# Single dosing grinders



## bronc (Dec 10, 2012)

The time to replace my Super Jolly is approaching. I'm after a grinder that will help me achieve more complex flavors but still allow for single dosing with minimum retention. On a typical weekday I drink two espresso or espresso based milk drinks while on weekends I have up to 4-5 coffees. It's not very often that I make coffee for other people. I'm left with the impression that conicals need weight in the hopper to perform up to their potential so that means I have to look for flat burrs. And maybe most importantly my budget is around 700 quid and that's if I can sell my Silvia and SJ for a reasonable price. What are my options within this budget? I'm thinking a Mythos but I don't know if it meets my requirement of single dosing/retention..


----------



## jeebsy (May 5, 2013)

Mythos doesn't retain much but don't know if grind quality suffers without a weight of beans. Don't think flat burrs are immune to this either (see how much the grind setting changes with a weight v without)

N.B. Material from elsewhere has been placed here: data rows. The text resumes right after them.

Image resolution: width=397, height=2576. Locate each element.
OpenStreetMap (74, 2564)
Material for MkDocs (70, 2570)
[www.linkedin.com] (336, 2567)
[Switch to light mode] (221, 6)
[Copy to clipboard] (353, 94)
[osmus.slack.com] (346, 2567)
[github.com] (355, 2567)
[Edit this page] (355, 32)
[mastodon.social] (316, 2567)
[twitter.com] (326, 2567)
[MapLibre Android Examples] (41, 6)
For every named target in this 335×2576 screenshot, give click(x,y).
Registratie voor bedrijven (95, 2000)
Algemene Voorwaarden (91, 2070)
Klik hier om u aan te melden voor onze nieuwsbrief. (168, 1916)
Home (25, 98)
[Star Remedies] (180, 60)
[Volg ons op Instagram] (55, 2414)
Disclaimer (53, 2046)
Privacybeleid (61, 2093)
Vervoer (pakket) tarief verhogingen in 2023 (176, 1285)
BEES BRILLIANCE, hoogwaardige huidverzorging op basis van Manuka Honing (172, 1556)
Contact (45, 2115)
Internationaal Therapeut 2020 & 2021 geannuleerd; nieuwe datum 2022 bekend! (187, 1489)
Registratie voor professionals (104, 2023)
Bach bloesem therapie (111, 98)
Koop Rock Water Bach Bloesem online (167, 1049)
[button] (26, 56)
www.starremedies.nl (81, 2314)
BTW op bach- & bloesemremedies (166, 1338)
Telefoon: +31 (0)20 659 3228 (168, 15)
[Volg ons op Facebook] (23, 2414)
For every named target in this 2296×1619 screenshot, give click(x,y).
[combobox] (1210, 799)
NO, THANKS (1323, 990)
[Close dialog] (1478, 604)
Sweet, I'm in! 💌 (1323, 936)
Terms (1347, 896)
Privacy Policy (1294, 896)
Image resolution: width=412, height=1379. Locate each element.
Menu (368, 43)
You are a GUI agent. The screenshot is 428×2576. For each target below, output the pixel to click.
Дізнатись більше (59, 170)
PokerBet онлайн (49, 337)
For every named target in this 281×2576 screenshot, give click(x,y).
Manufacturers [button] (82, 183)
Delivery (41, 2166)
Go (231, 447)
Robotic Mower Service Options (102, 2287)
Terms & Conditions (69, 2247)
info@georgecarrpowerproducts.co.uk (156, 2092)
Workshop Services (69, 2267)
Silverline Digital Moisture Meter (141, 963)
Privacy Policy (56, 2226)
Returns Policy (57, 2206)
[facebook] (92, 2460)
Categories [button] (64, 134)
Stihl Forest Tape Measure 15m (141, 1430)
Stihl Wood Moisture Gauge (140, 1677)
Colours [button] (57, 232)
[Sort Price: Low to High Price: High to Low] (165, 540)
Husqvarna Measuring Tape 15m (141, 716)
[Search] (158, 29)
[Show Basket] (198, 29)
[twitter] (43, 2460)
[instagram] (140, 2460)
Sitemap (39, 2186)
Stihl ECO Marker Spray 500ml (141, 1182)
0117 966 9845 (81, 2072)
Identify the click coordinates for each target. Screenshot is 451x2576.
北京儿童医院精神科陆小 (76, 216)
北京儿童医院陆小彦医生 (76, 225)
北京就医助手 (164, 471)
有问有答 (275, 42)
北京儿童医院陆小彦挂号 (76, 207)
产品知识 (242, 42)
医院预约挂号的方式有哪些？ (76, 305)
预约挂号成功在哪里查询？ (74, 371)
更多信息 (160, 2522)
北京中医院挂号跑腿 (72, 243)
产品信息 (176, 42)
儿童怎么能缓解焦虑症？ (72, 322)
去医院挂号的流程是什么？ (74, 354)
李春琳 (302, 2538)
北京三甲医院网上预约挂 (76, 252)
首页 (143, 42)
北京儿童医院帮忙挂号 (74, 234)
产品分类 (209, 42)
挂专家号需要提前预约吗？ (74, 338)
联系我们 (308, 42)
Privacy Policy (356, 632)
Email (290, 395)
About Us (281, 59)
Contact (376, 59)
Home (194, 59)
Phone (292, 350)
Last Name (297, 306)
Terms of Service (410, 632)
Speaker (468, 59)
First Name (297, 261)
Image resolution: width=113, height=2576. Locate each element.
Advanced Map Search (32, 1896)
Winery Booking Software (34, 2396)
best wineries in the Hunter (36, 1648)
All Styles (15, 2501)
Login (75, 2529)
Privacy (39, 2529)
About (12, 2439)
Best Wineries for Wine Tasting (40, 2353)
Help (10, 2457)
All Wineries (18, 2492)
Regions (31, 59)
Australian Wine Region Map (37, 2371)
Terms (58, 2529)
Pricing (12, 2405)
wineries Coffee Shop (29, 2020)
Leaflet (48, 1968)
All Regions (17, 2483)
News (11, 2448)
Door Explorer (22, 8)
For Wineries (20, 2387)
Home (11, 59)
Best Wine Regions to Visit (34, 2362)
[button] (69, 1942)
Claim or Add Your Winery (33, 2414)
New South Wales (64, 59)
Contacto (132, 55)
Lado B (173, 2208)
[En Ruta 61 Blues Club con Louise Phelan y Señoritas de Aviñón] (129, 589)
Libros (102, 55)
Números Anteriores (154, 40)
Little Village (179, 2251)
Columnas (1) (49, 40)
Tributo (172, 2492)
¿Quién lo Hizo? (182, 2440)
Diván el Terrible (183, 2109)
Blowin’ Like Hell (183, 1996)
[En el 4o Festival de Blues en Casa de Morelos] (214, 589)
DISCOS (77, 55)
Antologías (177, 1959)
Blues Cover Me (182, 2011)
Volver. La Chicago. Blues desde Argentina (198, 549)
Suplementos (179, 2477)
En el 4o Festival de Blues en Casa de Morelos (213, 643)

HG One would be the obvious choice if you don't mind a bit of elbow grease


----------



## bronc (Dec 10, 2012)

I think I read somewhere here that while flat burrs suffer from a smaller decline in quality as compared to conicals. My problem with single dosing is that you either have to purge after each shot/in the beginning of each day or live with the fact that some percentage of your shot will consist of stale grinds. The HG One is on the table but these don't come up very often around here and if I buy new when I pay for shipping, tax, duties, etc. the price will exceed my budget


----------



## Mrboots2u (May 10, 2013)

I suspect Any on demand will need a weight of something to gain better consistency in the cup - perhaps any commercial grinder really does

If not you will be grinding finer for a pure single dose and that grind may be less consistent

In general flats are considered easier to single , due to most of them having less retention than a conical ( this is a generalisation and will differ between brands and models ) . You can single dose a k10 dose with bump and brush , and there is little retention ....there was one for sale in the threads but im pretty sure it wasn't able to be shipped ....

Why buy an on demand and single dose, you are paying a premium for tech ( timer etc ) that you are not using.....

Other options

Hg1 - New Pharos ( yes both hand grinders )

Weight of beans or weight gizmo for any on demand or commercial grinder


----------



## Rob1 (Apr 9, 2015)

Pharos "2" is taking pre orders for September delivery if you can wait. I'm very tempted myself but will probably hold out to see how effective that anti static plastic is.


----------



## Dallah (Jan 31, 2015)

To improve the consistency on my RR45OD which I use an acrylic tube as a microhopper for, I purchased a piece of copper rod 40mm in diameter and 50mm in length. That weighs about half a kilo and means I have only a few beans sitting in the microhopper going stale. Although I have to refill it once or twice a day so not sure how stale the beans really get. With that weight on top of the beans, I am getting far better consistency than when I was using the full size hopper and a full 250g bag of beans in that hopper.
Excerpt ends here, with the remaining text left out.